Clearing the field
Seattle City Councilmember Kshama Sawant announced Jan. 19 that she will not run for reelection in District 3 and will instead launch a worker’s rights campaign called Workers Strike Back.
Sawant is now the fourth incumbent City Council member who will be vacating a seat, joining Debora Juarez (North Seattle), Lisa Herbold (West Seattle) and Alex Pedersen (University District).
At a press conference, also livestreamed on YouTube and Facebook, Sawant said that Socialist Alternative will not be running a candidate for her seat, instead focusing the organizational resources on the new, national effort. Workers Strike Back has five main tenets: raises for workers; union jobs for all; fighting racism, sexism and all oppression; quality, affordable housing for all; and a call for a new party.
“Workers Strike Back is meant to be a national movement,” Sawant said, saying that it would start in multiple cities. There will be a launch event on March 4.
Sawant is known for her advocacy around the 2014 legislation to raise the minimum wage to $15 an hour, tenants’ rights and the “Amazon Tax,” which was meant to pay for services that support people’s wellbeing by taxing large businesses. While that tax did not pass, a similar measure known as the JumpStart tax passed in 2020.
Cannabis business owner and food security advocate Joy Hollingsworth announced her bid to represent District 3 on Jan. 16, Martin Luther King Jr. Day.
Jan. 20, longtime King County Councilmember Joe McDermott announced that he, too, would not be running for reelection.
McDermott represents King County’s Eighth District, which covers a great deal of Seattle, as well as some unincorporated areas, Burien and the islands of Vashon and Maury. He was elected in 2009 and previously served in the Washington state House of Representatives and Senate. Overall, he has spent 22 years in public office.
McDermott was the first openly gay member of the King County Council. In a statement, he listed work around LGBTQ+ rights at the state level as well as work at the county level on gun violence, affordable housing funding and secure medication disposal as among his key accomplishments.
“To be able to serve the community I’ve called home my entire life has been a true joy and remains a deep responsibility I take seriously every day,” McDermott said in the statement.
He did not say what he would do when he returns to civilian life.
Lunar New Year horror
A shooter opened fire at a ballroom in the Los Angeles community of Monterey Park on Jan. 21, killing 10 and injuring 10 more. By Monday, Jan. 23, an 11th victim had died, according to local news outlet KTLA.
The suspected shooter was identified as Huu Can Tran, 72. Tran died by suicide on Jan. 22.
Law enforcement has not released a motive.
The attack took place during the Lunar New Year, a cultural celebration observed in many Asian countries and by people of Asian descent. The population of Monterey Park is largely made up of Asian people.
Officials across the country joined in condemning the attack and the ongoing epidemic of gun violence in the United States.
“Let us be the generation that puts an end to the warped priorities and policies that allow outrages like Monterey Park to happen again and again,” said King County Executive Dow Constantine, in a statement.
The attack comes at a time in which Asian communities are, since the beginning of the coronavirus pandemic, suffering from an increase in anti-Asian hate crimes and incidents. Locally, the Seattle Police Department recorded 57 anti-Asian bias incidents in 2022. That was down from 112 in 2021 but considerably higher than the 21 incidents recorded in 2019 before the beginning of the pandemic.

• _TO DO_: Transcribe the part of the news roundup starting with "McDermott was the" and going on through "in the statement.".

• _EXERCISE DATA_:
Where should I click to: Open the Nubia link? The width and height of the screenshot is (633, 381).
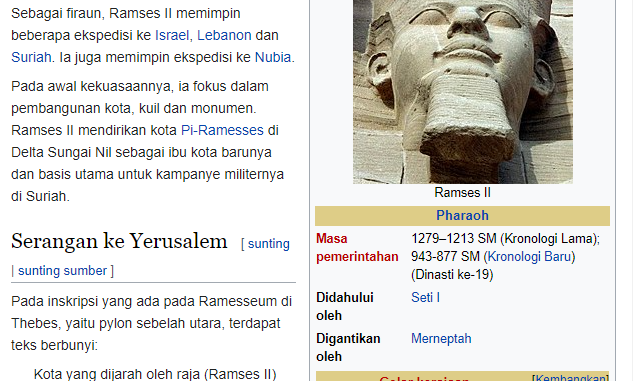(273, 57)
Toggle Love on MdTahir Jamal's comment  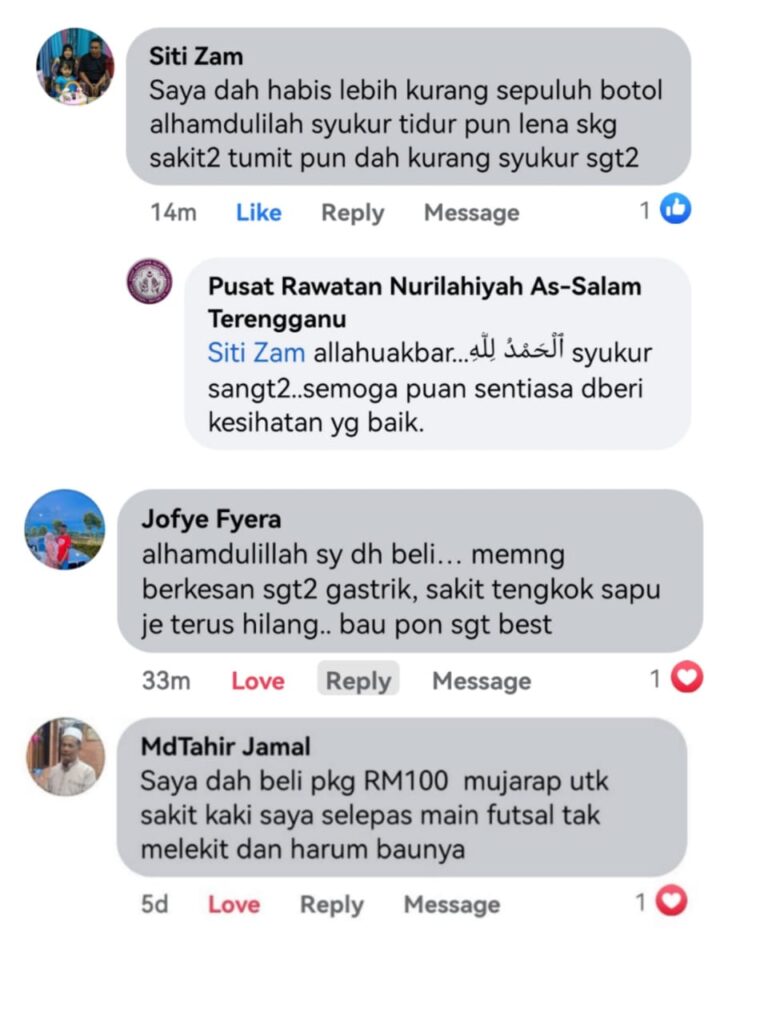pyautogui.click(x=234, y=904)
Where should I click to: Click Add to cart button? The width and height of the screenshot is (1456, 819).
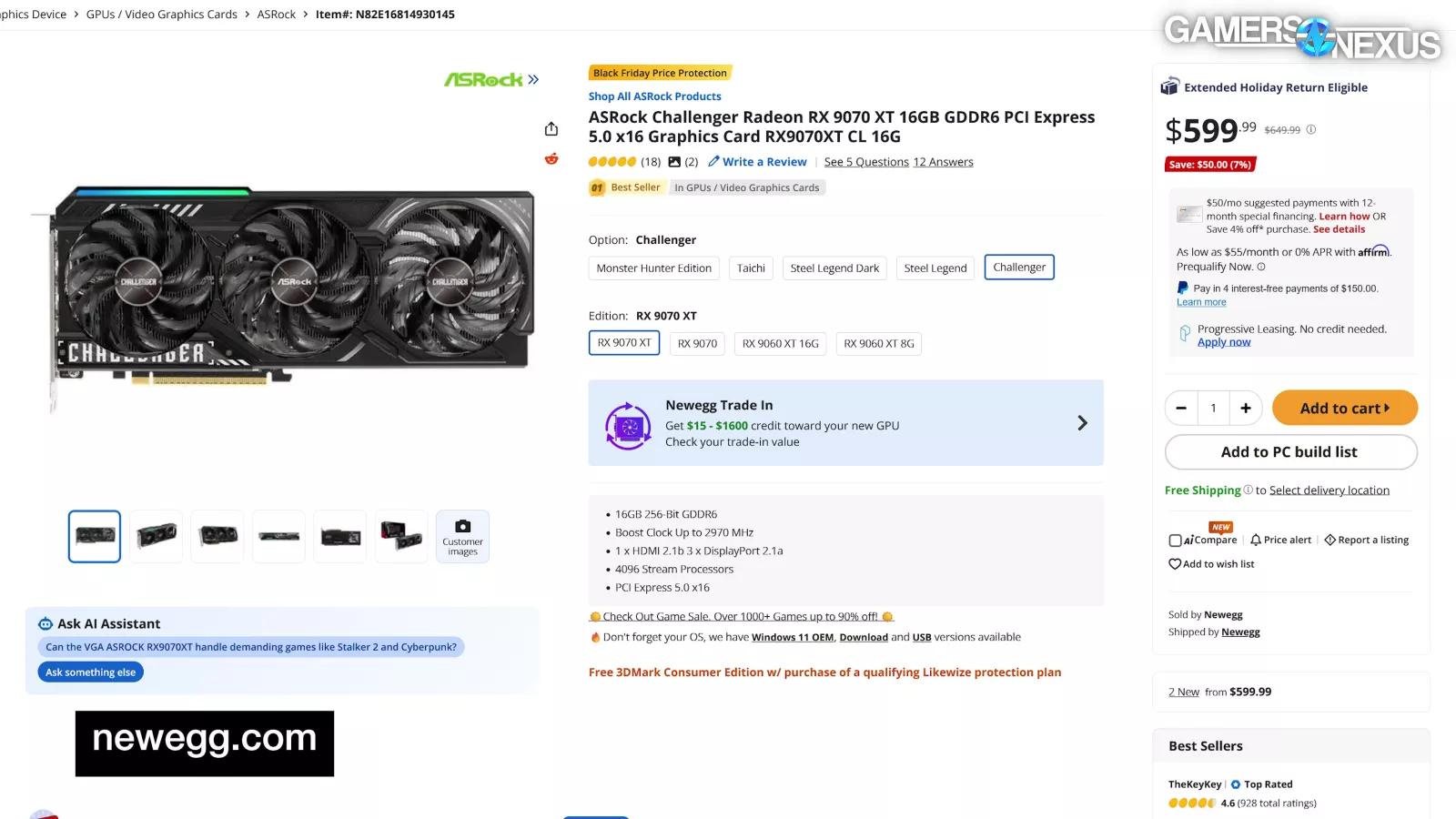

• _SOLUTION TO THIS PROBLEM_:
McDermott was the first openly gay member of the King County Council. In a statement, he listed work around LGBTQ+ rights at the state level as well as work at the county level on gun violence, affordable housing funding and secure medication disposal as among his key accomplishments.
“To be able to serve the community I’ve called home my entire life has been a true joy and remains a deep responsibility I take seriously every day,” McDermott said in the statement.